In addition, section 8-101(a) of the Tort Immunity Act, with limited exceptions not applicable
here, provides that no civil action for injury may be brought against a local public entity or its
employees unless brought within one year of the date on which the injury occurred or the cause
of action accrued. 745 ILCS 10/8-101(a) (West 2010).1 Section 8-101(a) encourages the early
investigation of claims against local governmental entities, while evidence is fresh, in order to
permit the prompt settlement of meritorious claims and allow local governmental entities to
consider potential liability in planning their budgets, as such entities must anticipate that the
claims against it will far exceed claims brought against private individuals. Hubble, 238 Ill. 2d
at 279.
¶ 13 Under section 1-206, the term “local public entity” is broadly defined. Id. at 269. That
definition includes several specifically enumerated entities and local governmental bodies not
at issue here. 745 ILCS 10/1-206 (West 2010). Section 1-206 also provides, however, that a
“local public entity” includes “any not-for-profit corporation organized for the purpose of
conducting public business.” 745 ILCS 10/1-206 (West 2010). While there is no dispute that
defendant is a not-for-profit corporation, the parties dispute whether defendant conducts public
business.
¶ 14 In Carroll v. Paddock, 199 Ill. 2d 16, 17 (2002), our supreme court was asked to decide
whether a not-for-profit charitable hospital and a not-for-profit mental-health-care
organization were local public entities under section 1-206. In answering that question in the
negative, the supreme court grappled with the meaning of public business. Id. at 25-28. The
court found that status as a not-for-profit charitable corporation does not itself qualify a
corporation as a local public entity. Id. at 26. In addition, while many private endeavors
improve or affect the public interest, that alone will not render a private enterprise a public
business. Id. at 27. Furthermore, the court essentially found that an organization’s funding
should not be given too much weight, as the statute expressly required the inquiry to focus on
the purpose for which the entity was organized, not how it was funded. Id. at 25. Moreover, the
supreme court adopted the definition of “public” as set forth by the appellate court in O’Melia
v. Lake Forest Symphony Ass’n, 303 Ill. App. 3d 825 (1999). Carroll, 199 Ill. 2d at 25-28.
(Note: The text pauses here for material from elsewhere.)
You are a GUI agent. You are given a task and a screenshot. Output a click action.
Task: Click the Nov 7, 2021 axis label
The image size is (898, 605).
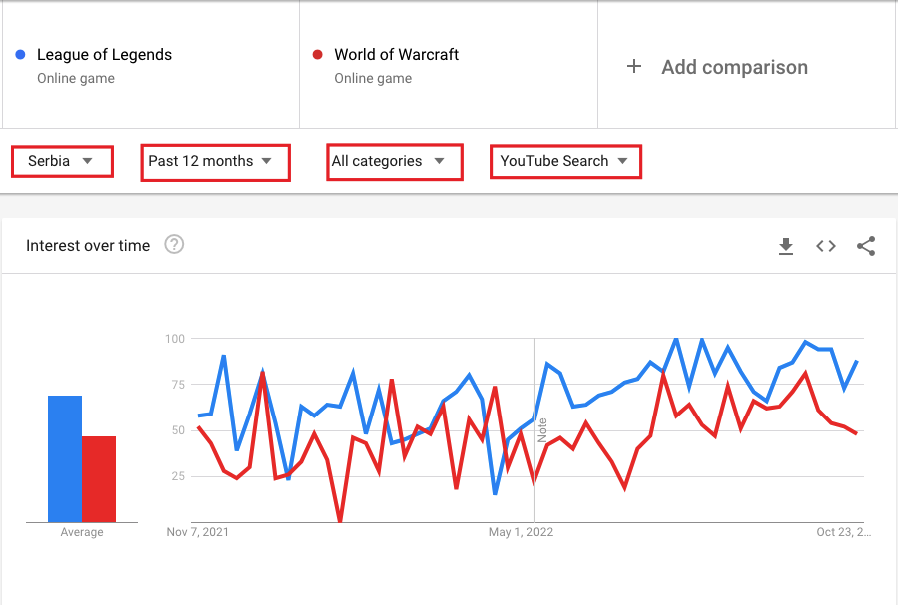[198, 532]
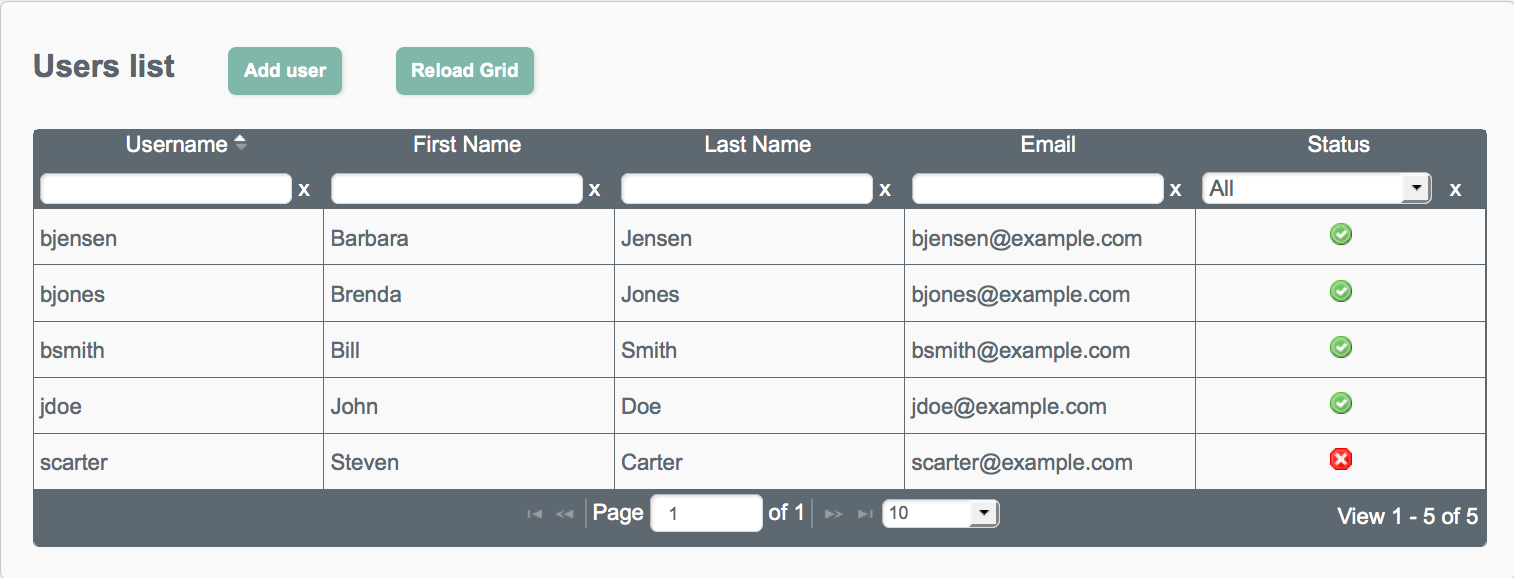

¶ 15 As defined by O’Melia and Carroll, “public” refers to a whole community or body of
people and does not limit its application to a restricted class. Id. at 25; O’Melia, 303 Ill. App.
3d at 828. As a result, conducting public business requires that a corporation pursue an activity
that benefits the whole community, without restriction. Carroll, 199 Ill. 2d at 25-26; O’Melia,
303 Ill. App. 3d at 828. In addition, “public business” is commonly understood to refer to the
government’s business. Carroll, 199 Ill. 2d at 26; O’Melia, 303 Ill. App. 3d at 828.
Accordingly, the supreme court found that a corporation does not conduct public business
absent evidence of local governmental control. Carroll, 199 Ill. 2d at 26. Furthermore, the
corporation must “be subject to the kinds of organizational regulations and control that are
typical of other governmental units.” Id. As examples, the supreme court stated that a
corporation’s required adherence to the Open Meetings Act (5 ILCS 120/1.01 et seq. (West
1
We note that while section 8-101 refers to a “local entity,” as opposed to a “local public entity,” the
latter term was indisputably intended. See Hubble, 238 Ill. 2d at 278-79 (stating that section 8-101(a)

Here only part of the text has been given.